Excerpted data
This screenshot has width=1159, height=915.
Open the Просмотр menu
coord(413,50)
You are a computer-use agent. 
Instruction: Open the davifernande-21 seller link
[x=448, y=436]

---

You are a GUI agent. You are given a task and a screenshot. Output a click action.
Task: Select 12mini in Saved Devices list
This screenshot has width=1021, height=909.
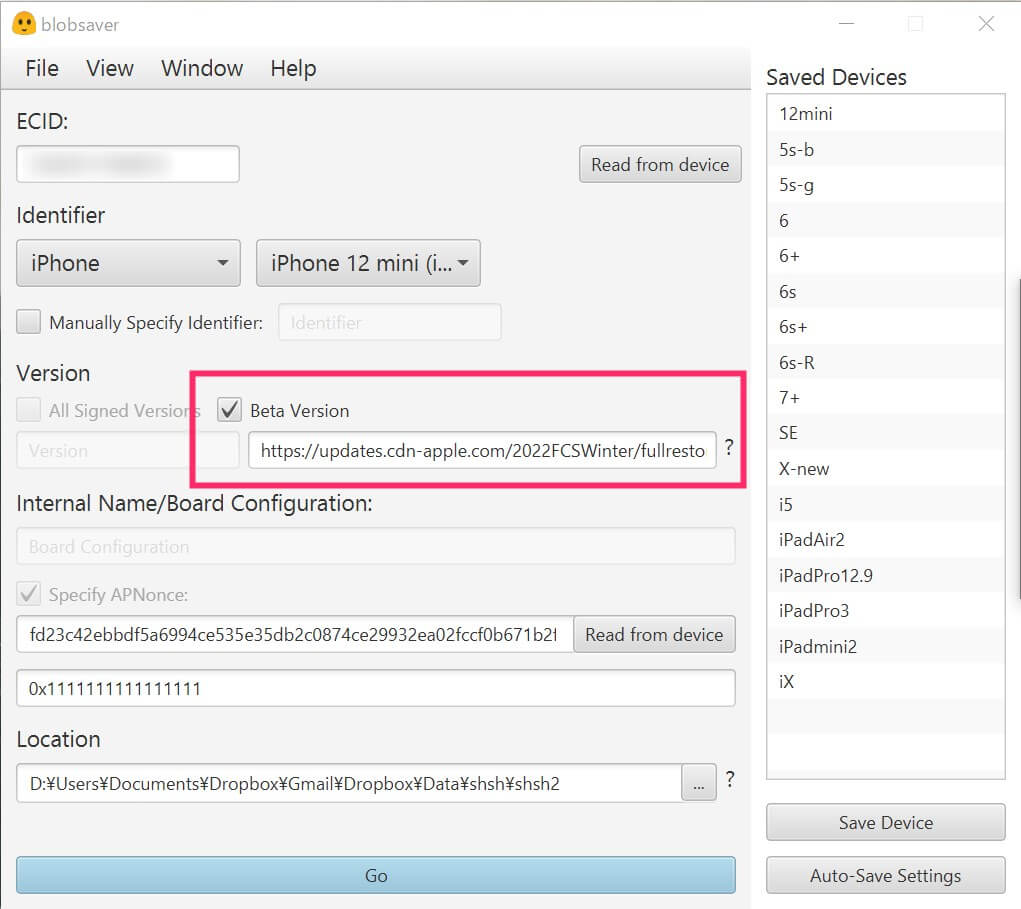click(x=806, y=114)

What to produce
Take everything from the line containing "This screenshot has width=1159, height=915." down to the line containing "[x=448, y=436]" and write those lines out again, with -42 added to every coordinate in the answers. Give only those lines.

Completed task
This screenshot has width=1159, height=915.
Open the Просмотр menu
coord(371,8)
You are a computer-use agent. 
Instruction: Open the davifernande-21 seller link
[x=406, y=394]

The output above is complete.